## Passage shown
---
Gangster Music: Sins of the Father Part 3

By Malice Intended

At the close of the 1970’s, America’s love affair with cocaine was still going strong, but, its love affair with Hip-Hop was just beginning.  Both relationships would flourish throughout the 1980’s.    It was the Reagan Era.  The “Great Communicator ushered in a new age of prosperity, or so the story goes.  In reality, the rich got richer and the poor were left to fend for themselves.

Cocaine was cast as an ever worsening threat to the very fabric of American life;  a perception would intensify with the emergence of crack, which would profoundly impact both the style and the content of rap music.
---
## Exercise
Please continue the piece on cocaine and hip-hop in the Reagan era, starting after its last sentence.
---
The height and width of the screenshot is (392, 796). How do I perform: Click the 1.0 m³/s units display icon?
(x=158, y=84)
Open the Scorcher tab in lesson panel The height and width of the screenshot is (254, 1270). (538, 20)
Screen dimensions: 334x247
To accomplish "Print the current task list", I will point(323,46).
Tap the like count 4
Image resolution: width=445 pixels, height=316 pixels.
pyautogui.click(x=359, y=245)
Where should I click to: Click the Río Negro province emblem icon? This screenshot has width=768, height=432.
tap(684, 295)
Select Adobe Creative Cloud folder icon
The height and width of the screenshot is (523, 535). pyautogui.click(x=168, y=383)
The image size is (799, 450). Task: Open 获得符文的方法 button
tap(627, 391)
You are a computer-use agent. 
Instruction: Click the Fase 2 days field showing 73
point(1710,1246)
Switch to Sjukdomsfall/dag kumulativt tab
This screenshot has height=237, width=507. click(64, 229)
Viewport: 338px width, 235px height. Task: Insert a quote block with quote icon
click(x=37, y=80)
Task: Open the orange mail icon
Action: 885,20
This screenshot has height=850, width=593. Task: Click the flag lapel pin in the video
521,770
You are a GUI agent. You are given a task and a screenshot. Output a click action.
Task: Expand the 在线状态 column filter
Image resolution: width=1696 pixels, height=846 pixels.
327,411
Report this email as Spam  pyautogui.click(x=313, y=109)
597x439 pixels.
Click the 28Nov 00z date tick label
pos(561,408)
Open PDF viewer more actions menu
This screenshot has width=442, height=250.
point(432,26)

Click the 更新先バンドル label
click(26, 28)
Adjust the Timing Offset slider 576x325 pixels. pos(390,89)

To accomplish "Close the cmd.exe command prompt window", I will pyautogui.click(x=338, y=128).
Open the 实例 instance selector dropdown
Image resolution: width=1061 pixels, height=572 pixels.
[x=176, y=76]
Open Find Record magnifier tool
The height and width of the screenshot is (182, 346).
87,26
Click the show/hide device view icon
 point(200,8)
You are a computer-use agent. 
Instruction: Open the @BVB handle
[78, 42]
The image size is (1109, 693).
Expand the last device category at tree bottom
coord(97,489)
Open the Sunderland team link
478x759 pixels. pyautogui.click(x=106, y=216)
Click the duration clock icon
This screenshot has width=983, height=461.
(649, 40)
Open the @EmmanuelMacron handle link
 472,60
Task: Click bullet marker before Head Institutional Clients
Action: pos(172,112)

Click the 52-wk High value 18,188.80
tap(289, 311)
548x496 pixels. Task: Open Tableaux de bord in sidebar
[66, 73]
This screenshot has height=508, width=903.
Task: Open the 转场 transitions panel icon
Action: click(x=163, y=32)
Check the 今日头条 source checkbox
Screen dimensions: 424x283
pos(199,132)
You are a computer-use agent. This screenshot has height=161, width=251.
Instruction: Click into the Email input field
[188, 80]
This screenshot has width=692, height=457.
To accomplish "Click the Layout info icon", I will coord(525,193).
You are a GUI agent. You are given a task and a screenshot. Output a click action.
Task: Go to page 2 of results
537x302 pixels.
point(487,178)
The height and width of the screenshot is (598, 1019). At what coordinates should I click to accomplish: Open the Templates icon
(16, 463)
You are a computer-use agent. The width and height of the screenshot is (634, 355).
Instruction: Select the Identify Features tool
---
## Answer to the problem
It’s hard to pinpoint exactly when and where the crack epidemic started.  Reports widely vary.  Gary Webb’s infamous Dark Alliance series of articles claim that it all started in South Central Los Angeles circa 1984.  “Freeway” Ricky Ross and Oscar Danilo Blandon are named as the main culprits, with the complicity of the CIA.  However, coca paste smoking epidemics had already occurred in both Peru and the Bahamas during the 1970’s.  Crack users in Miami claim to have known of the drug since at least 1982.  That same year, Dominican drug dealers from the Washington Heights section of New York City developed an early prototype for Crack known as “comeback,” a safer, preferable alternative to freebasing.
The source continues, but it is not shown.